-- Aim of the task --
Gather every line in the items below that contains the word "image" and copy each one in full.
::::::::::
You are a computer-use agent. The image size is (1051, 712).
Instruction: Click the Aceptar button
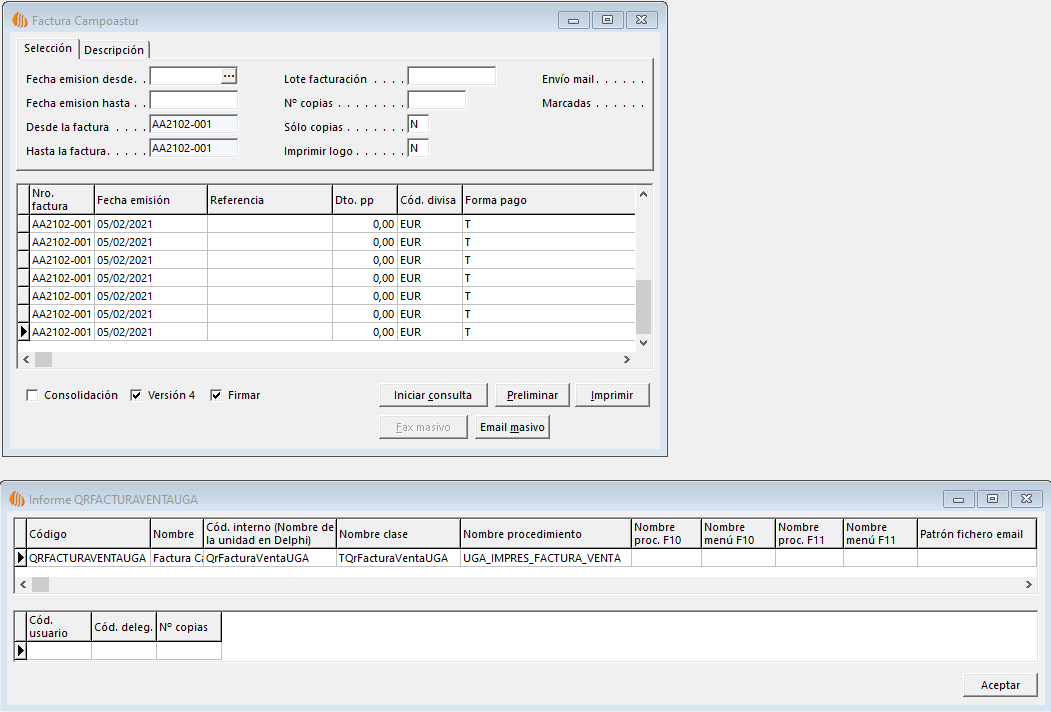tap(1000, 685)
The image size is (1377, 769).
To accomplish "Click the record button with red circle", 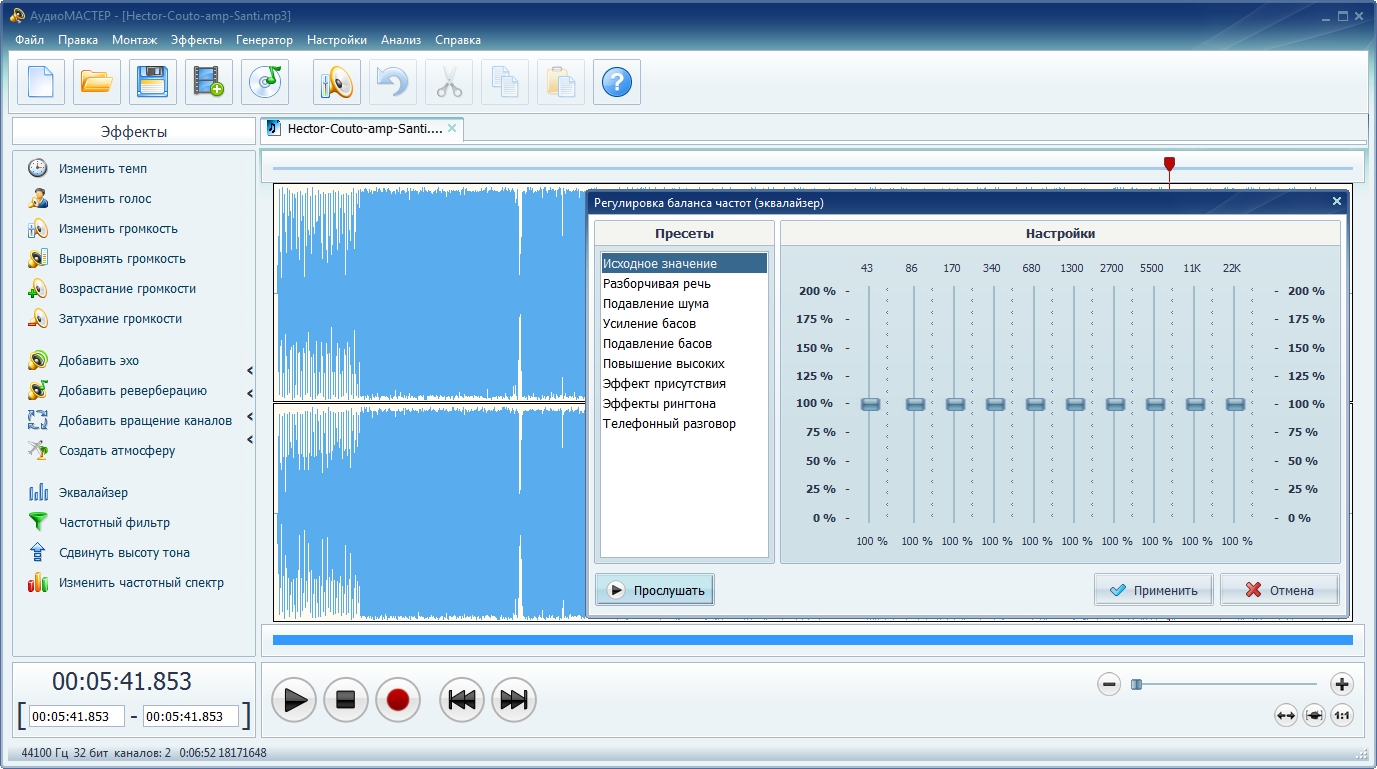I will [x=398, y=699].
::::::::::
-- Solution --
You are a computer-use agent. The image size is (1051, 712).
The image size is (1377, 769).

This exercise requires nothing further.